The answer on such problem is following.
No anti- in the case of Majorana particle
First, if we include the mass term (here it is not important - Majorana or Dirac) of neutrino, then we necessarily come to the statement that the neutrino can be of two helicities.
Second, since Majorana fermion is
$$
\nu_{M} = \nu + \nu^{c},
$$
where $c$ operation is charge conjugation, then fermion and antifermion are the same. Thus we don't distinguish neutrino and antineutrino in the case if neutrino is Majorana fermion.
There is also one additional remark. The charge conjugation of left particle gives right antiparticle, so there is no problem with chirality.
Why Majorana nature of neutrino doesn't contradict the experiment
We thus follow to the statement that neutrino, if it is Majorana one, may be as well left-handed as right-handed. This, however, doesn't contradict the statement that mostly only left-handed (in a sense left-helicity) neutrino interacts (and thus somehow may be detected).

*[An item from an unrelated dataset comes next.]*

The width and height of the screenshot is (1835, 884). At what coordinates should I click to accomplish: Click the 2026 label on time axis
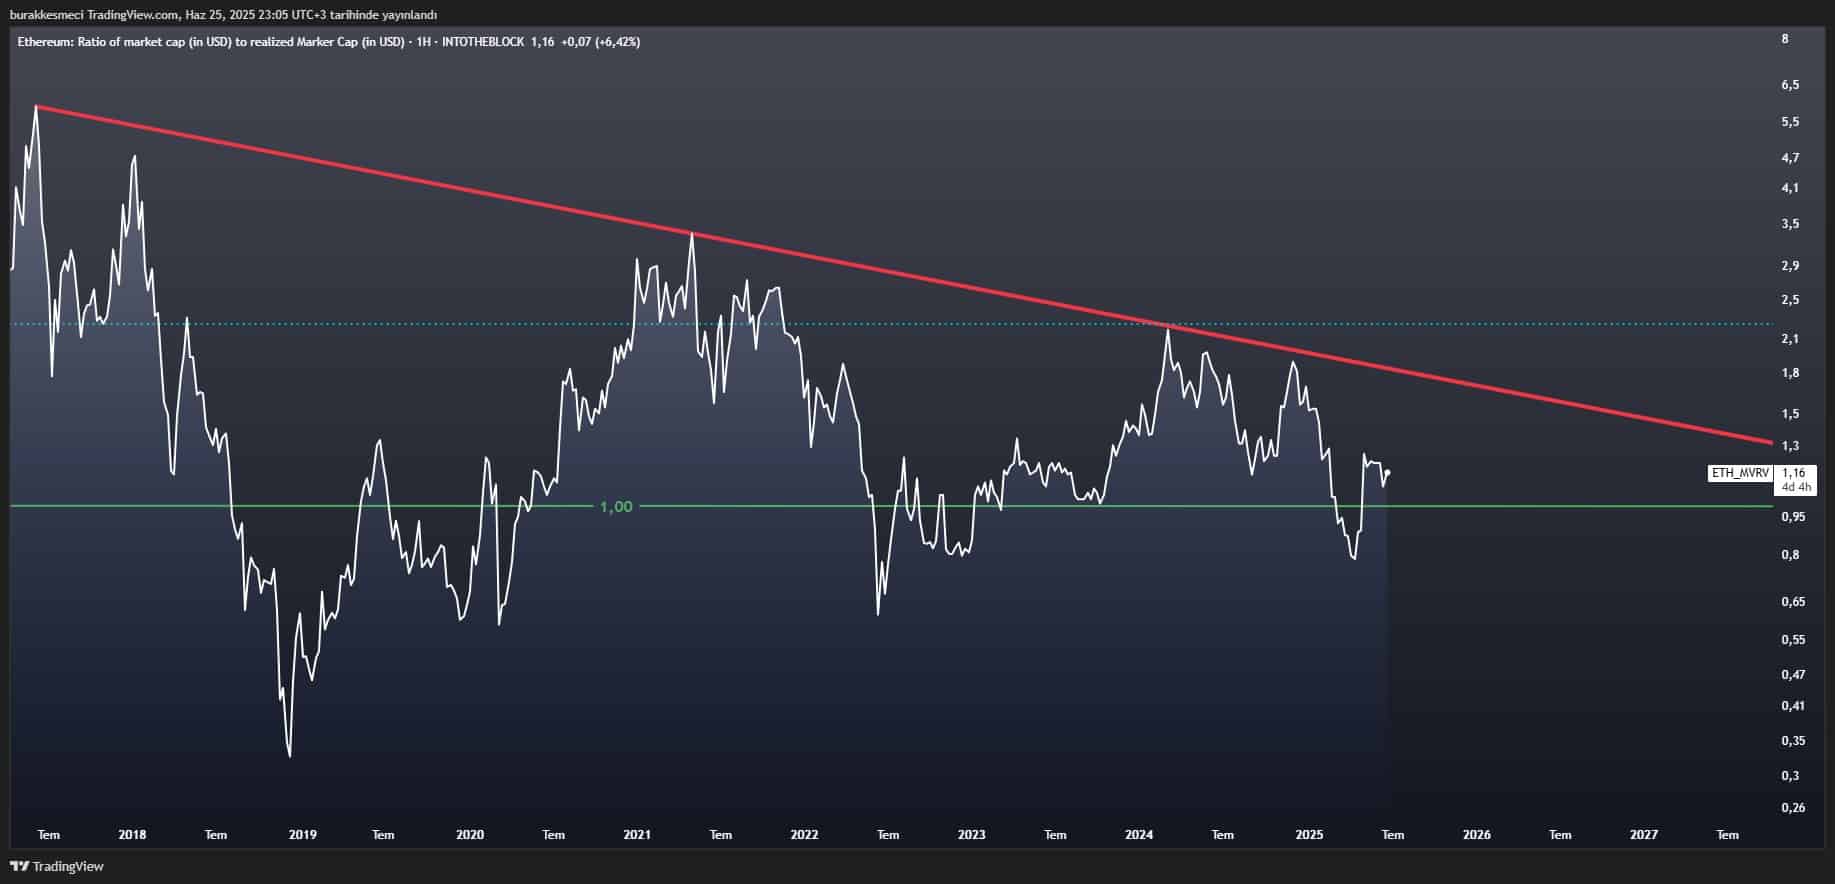[x=1476, y=835]
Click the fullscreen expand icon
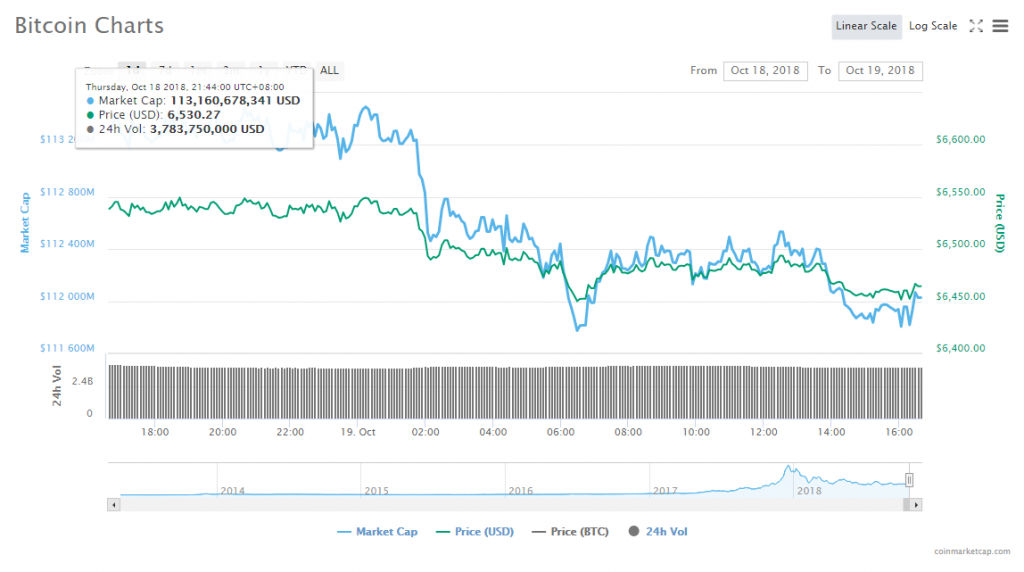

This is true because of two facts.
First, if the mass of given particle $\nu$ is small, then this particle is relativistic in most processes which involve it and other particles with masses much larger than $m_{\nu}$. In relativistic limit helicity coincides with chirality; namely, helicity flipping rate is proportional to $\left(\frac{m_{\nu}}{E_{\nu}}\right)^{2}$, with $E_{\nu}$ being the energy of $\nu$. We may therefore conclude, that ultrarelativistic particle has definite helicity which is defined by its chirality.
Second, the Standard model weak sector contains interaction, in which electron interacts only with left-chiral neutrino (while the positron interacts with right chiral). Let's unify these facts. If we have process in which electron and neutrino creates, then due to small neutrino mass and thus its ultrarelativistic motion it will be left-handed (in a sense of helicity) in "99.9%" of interactions.